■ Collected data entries
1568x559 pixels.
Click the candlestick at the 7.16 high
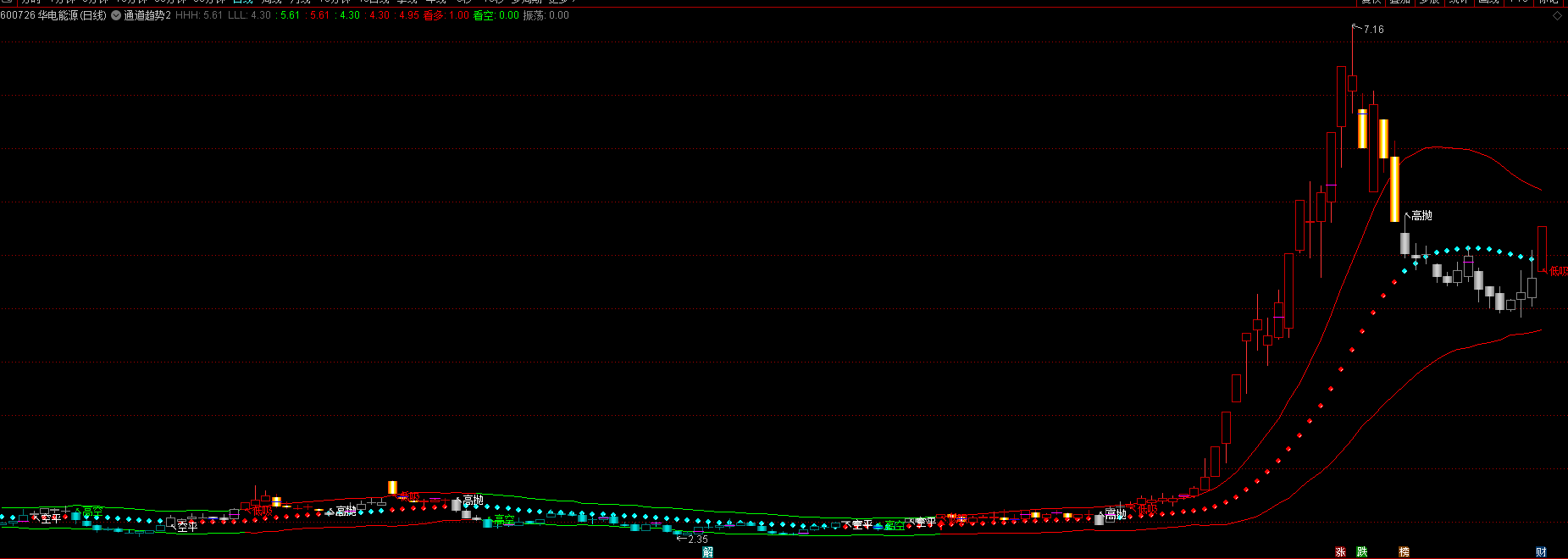tap(1352, 83)
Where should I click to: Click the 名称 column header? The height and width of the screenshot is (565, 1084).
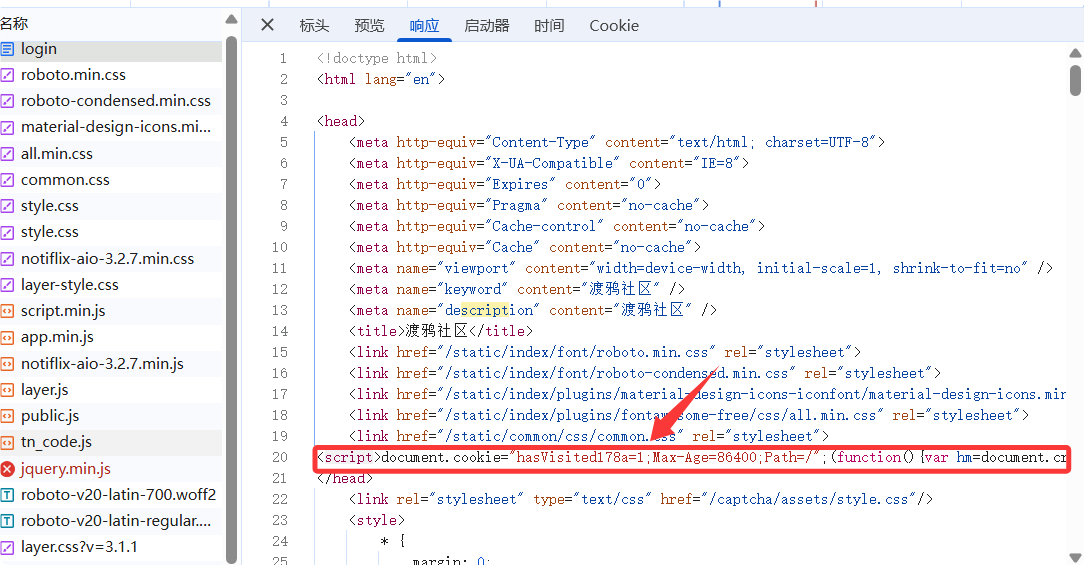(x=15, y=23)
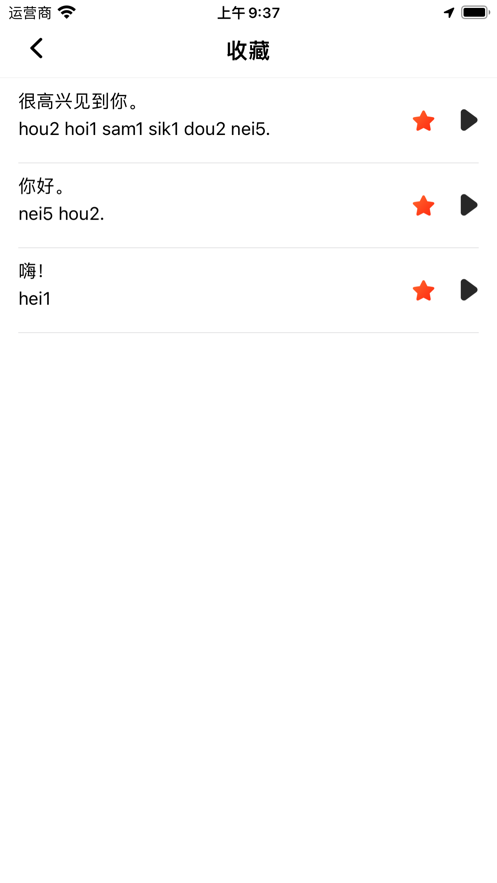The width and height of the screenshot is (497, 883).
Task: Unfavorite the 很高兴见到你 phrase star
Action: 423,121
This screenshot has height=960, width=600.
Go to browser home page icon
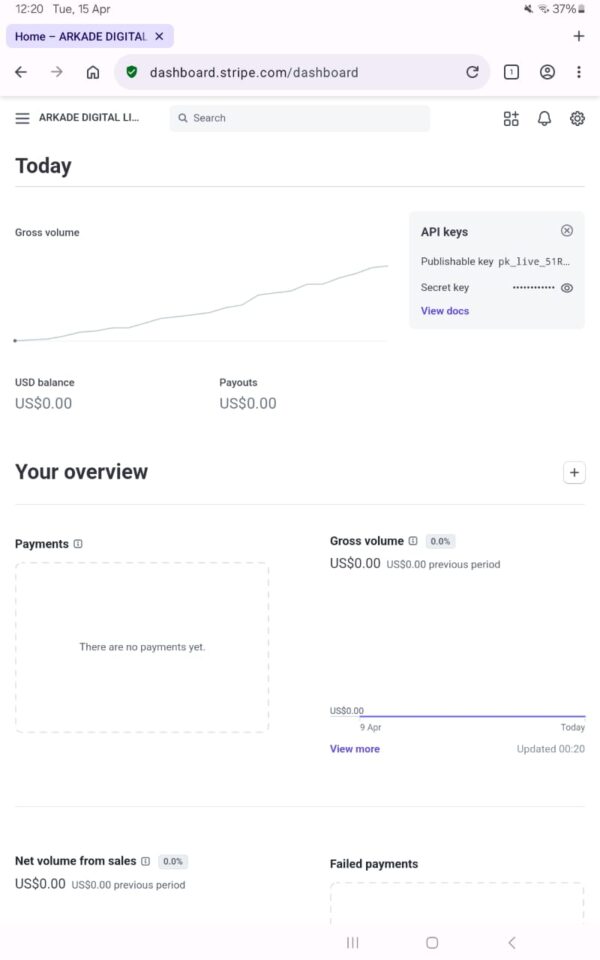93,72
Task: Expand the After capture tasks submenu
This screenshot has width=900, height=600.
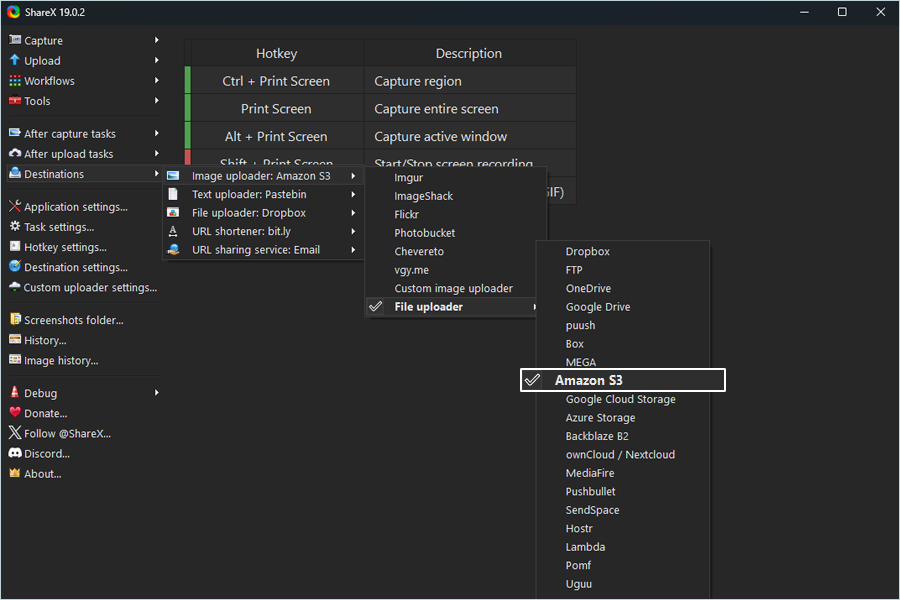Action: click(x=70, y=134)
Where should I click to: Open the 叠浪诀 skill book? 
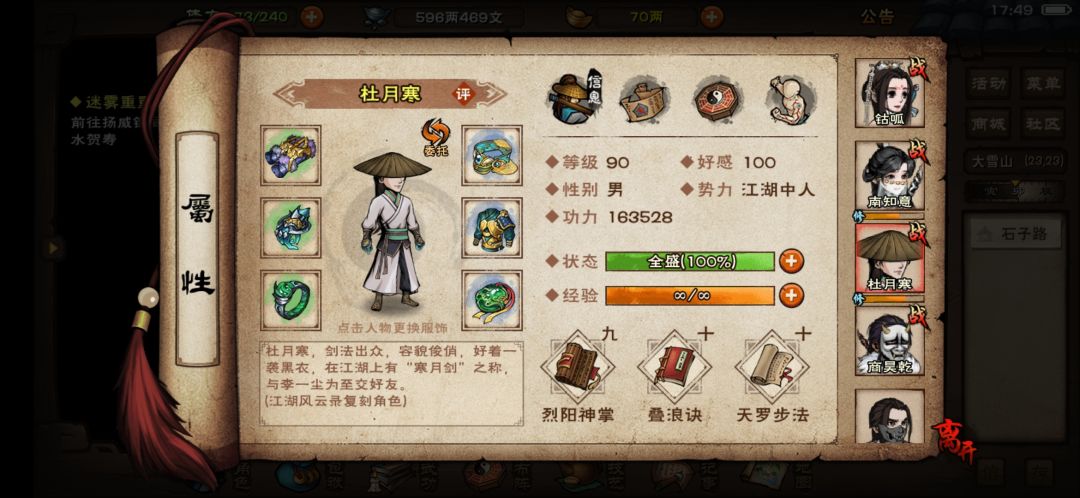[673, 368]
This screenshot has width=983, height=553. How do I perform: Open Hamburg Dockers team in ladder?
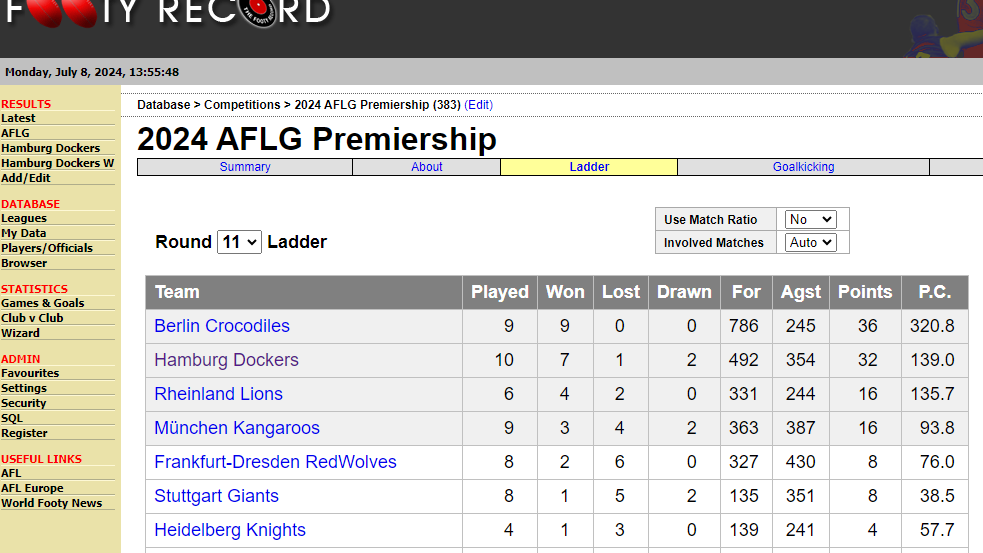coord(226,360)
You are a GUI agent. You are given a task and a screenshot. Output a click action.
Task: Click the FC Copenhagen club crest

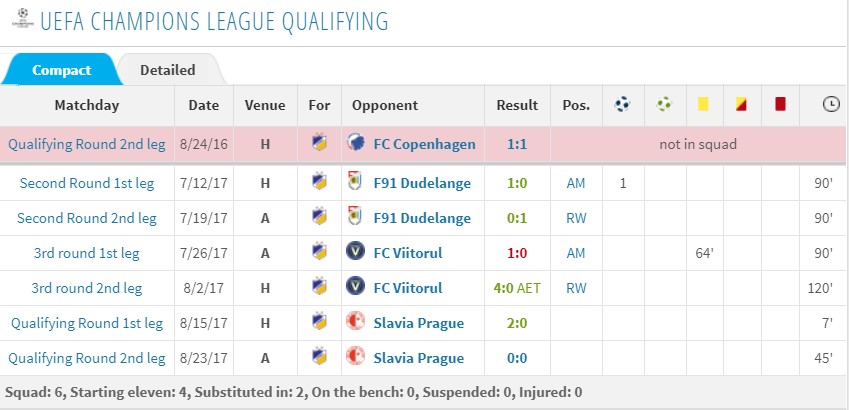(x=354, y=144)
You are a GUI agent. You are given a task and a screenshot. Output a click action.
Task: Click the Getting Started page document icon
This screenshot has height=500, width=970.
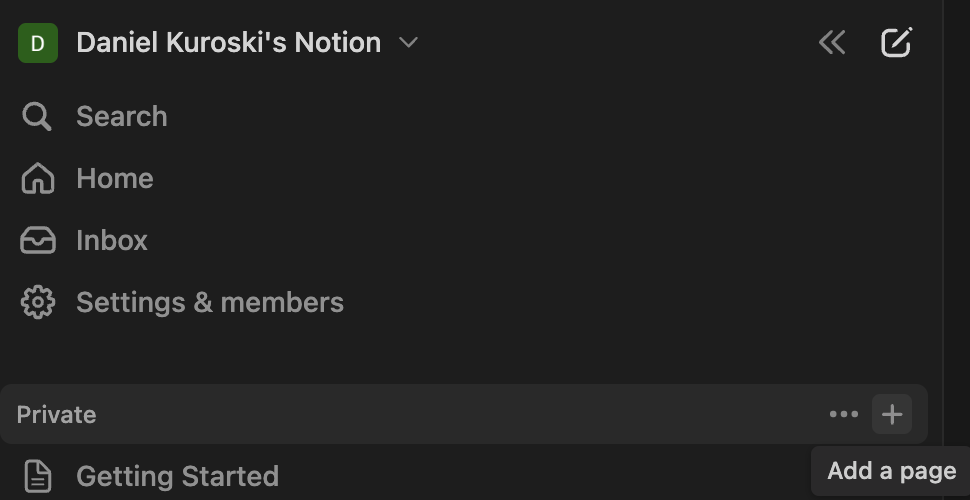coord(37,476)
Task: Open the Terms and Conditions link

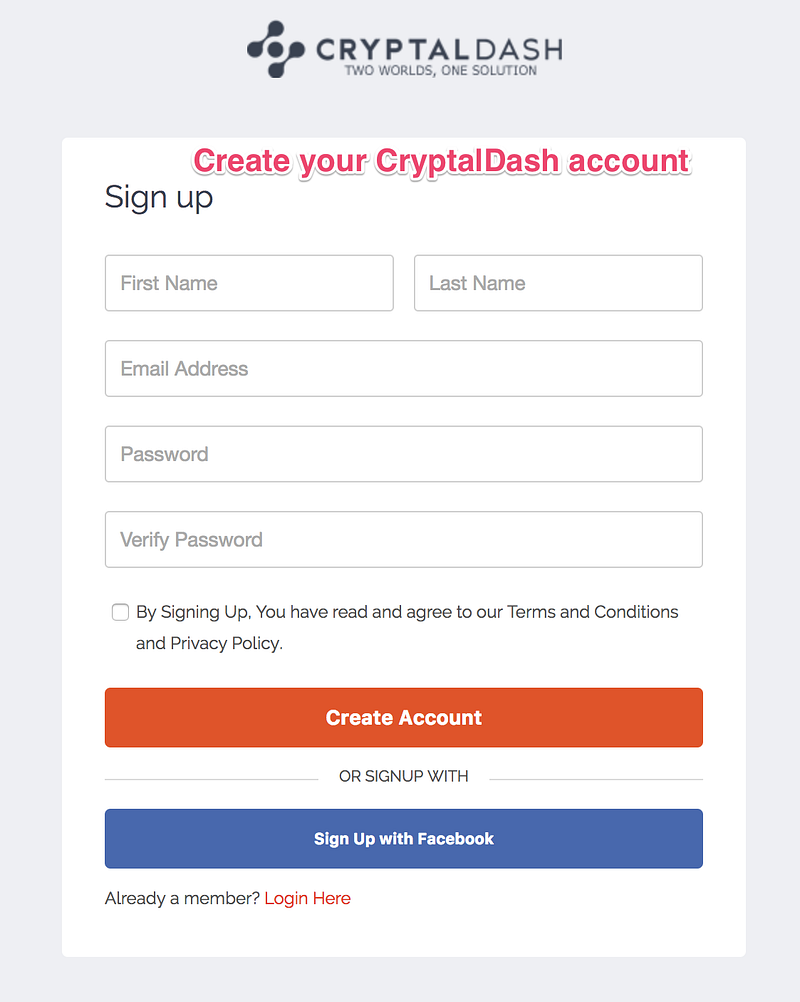Action: [593, 612]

■ What to work on
Copy out all the data exactly, skipping the pictures.

■ Exercise output
1568x559 pixels.
Click the candlestick at the 7.16 high
tap(1352, 83)
Where should I click to: Click the 名称 column header? The height and width of the screenshot is (565, 1084).
(x=15, y=23)
The width and height of the screenshot is (497, 883).
Task: Unfavorite the 很高兴见到你 phrase star
Action: 423,121
This screenshot has height=960, width=600.
Go to browser home page icon
93,72
Task: Expand the After capture tasks submenu
This screenshot has width=900, height=600.
Action: click(x=70, y=134)
Where should I click to: Open the 叠浪诀 skill book? 
[673, 368]
This screenshot has width=983, height=553. How do I perform: Open Hamburg Dockers team in ladder?
coord(226,360)
You are a GUI agent. You are given a task and a screenshot. Output a click action.
Task: Click the FC Copenhagen club crest

(x=354, y=144)
You are a GUI agent. You are given a task and a screenshot. Output a click action.
Task: Click the Getting Started page document icon
This screenshot has height=500, width=970.
coord(37,476)
Task: Open the Terms and Conditions link

Action: [593, 612]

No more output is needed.